(Extracted data entries)
####################

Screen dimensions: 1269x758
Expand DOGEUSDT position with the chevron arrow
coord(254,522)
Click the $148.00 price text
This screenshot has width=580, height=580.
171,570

####################

TASK REQUIREMENTS:
Could you reproduce all the records exactly?

EXPECTED ANSWER:
Screen dimensions: 1269x758
Expand DOGEUSDT position with the chevron arrow
coord(254,522)
Click the $148.00 price text
This screenshot has width=580, height=580.
171,570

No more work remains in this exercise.